- Mithipur Location in West Bengal, India Mithipur Mithipur (India)
- Coordinates: 24°29′11″N 88°04′57″E﻿ / ﻿24.4864°N 88.0826°E
- State: West Bengal
- District: Murshidabad

Area
- • Total: 2.5017 km^{2} (0.9659 sq mi)

Population (2011)
- • Total: 15,260
- • Density: 6,100/km^{2} (15,800/sq mi)

Languages
- • Official: Bengali, English
- Time zone: UTC+5:30 (IST)
- PIN: 742213
- Telephone/STD code: 03485
- Vehicle registration: WB-57, WB-58
- Lok Sabha constituency: Jangipur
- Vidhan Sabha constituency: Raghunathganj
- Website: murshidbad.nic.in

= Mithipur =

Mithipur is a census town in the Raghunathganj II CD block in the Jangipur subdivision of the Murshidabad district in the state of West Bengal, India.

== Geography ==

===Location===
Mithipur is located at .

===Area overview===
Jangipur subdivision is crowded with 52 census towns and as such it had to be presented in two location maps. One of the maps can be seen alongside. The subdivision is located in the Rarh region that is spread over from adjoining Santhal Pargana division of Jharkhand. The land is slightly higher in altitude than the surrounding plains and is gently undulating. The river Ganges, along with its distributaries, is prominent in both the maps. At the head of the subdivision is the 2,245 m long Farakka Barrage, one of the largest projects of its kind in the country. Murshidabad district shares with Bangladesh a porous international border which is notoriously crime prone (partly shown in this map). The subdivision has two large power plants - the 2,100 MW Farakka Super Thermal Power Station and the 1,600 MW Sagardighi Thermal Power Station. According to a 2016 report, there are around 1,000,000 (1 million/ ten lakh) workers engaged in the beedi industry in Jangipur subdivision. 90% are home-based and 70% of the home-based workers are women. As of 2013, an estimated 2.4 million people reside along the banks of the Ganges alone in Murshidabad district. Severe erosion occurs along the banks.

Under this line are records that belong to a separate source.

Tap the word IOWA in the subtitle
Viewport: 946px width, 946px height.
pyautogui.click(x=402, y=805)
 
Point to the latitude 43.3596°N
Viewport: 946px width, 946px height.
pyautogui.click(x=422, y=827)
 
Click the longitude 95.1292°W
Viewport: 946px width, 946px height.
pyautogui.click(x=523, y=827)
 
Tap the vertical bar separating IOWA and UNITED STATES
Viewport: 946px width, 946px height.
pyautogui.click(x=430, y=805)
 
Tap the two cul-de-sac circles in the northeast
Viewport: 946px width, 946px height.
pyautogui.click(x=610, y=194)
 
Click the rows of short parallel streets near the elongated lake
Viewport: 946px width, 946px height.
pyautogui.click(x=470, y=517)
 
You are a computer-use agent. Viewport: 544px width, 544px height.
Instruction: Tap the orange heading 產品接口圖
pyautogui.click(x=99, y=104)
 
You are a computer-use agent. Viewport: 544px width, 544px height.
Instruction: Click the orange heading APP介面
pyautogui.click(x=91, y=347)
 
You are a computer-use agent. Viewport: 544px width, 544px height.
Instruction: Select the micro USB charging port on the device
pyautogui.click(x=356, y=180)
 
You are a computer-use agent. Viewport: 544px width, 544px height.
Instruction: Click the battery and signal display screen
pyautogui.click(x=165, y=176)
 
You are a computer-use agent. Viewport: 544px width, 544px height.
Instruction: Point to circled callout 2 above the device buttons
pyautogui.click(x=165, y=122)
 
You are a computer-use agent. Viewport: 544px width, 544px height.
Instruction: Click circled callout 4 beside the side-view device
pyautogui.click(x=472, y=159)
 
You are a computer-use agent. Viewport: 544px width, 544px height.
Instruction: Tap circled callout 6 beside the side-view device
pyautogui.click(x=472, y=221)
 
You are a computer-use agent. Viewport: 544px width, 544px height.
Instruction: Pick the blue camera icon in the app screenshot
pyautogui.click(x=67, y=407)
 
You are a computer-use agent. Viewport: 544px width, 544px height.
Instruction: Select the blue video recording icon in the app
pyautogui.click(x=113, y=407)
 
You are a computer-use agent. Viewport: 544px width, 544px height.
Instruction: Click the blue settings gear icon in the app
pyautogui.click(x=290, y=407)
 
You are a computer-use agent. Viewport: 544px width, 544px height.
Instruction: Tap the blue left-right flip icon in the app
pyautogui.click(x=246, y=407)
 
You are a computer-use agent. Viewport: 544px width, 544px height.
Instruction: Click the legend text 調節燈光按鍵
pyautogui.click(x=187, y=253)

Note: The two maps present some of the notable locations in the subdivision. All places marked in the maps are linked in the larger full screen maps.

==Demographics==
According to the 2011 Census of India, Mithipur had a total population of 15,260, of which 7,847 (51%) were males and 7,413 (49%) were females. Population in the age range 0–6 years was 2,254. The total number of literate persons in Mithipur was 7,905 (60.81% of the population 6 years).

==Infrastructure==
According to the District Census Handbook, Murshidabad, 2011, Mithipur covered an area of 2.5017 km^{2}. It had 5 km roads with open drains. The protected water-supply involved tap water from treated and untreated sources. It had 3,000 domestic electric connections. Among the medical facilities it had 1 maternity & child welfare centre, 3 medicine shops. Among the educational facilities, it had 5 primary schools, 1 middle school in town, secondary, senior secondary schools at Pananagar 1 km away. It produced beedi. It had the branch office of 1 nationalised bank.

== Healthcare ==
Raghunathganj II CD block is one of the areas of Murshidabad district where ground water is affected by a high level of arsenic contamination. The WHO guideline for arsenic in drinking water is 10 mg/ litre, and the Indian Standard value is 50 mg/ litre. The maximum concentration in Raghunathaganj II CD block is 875 mg/litre.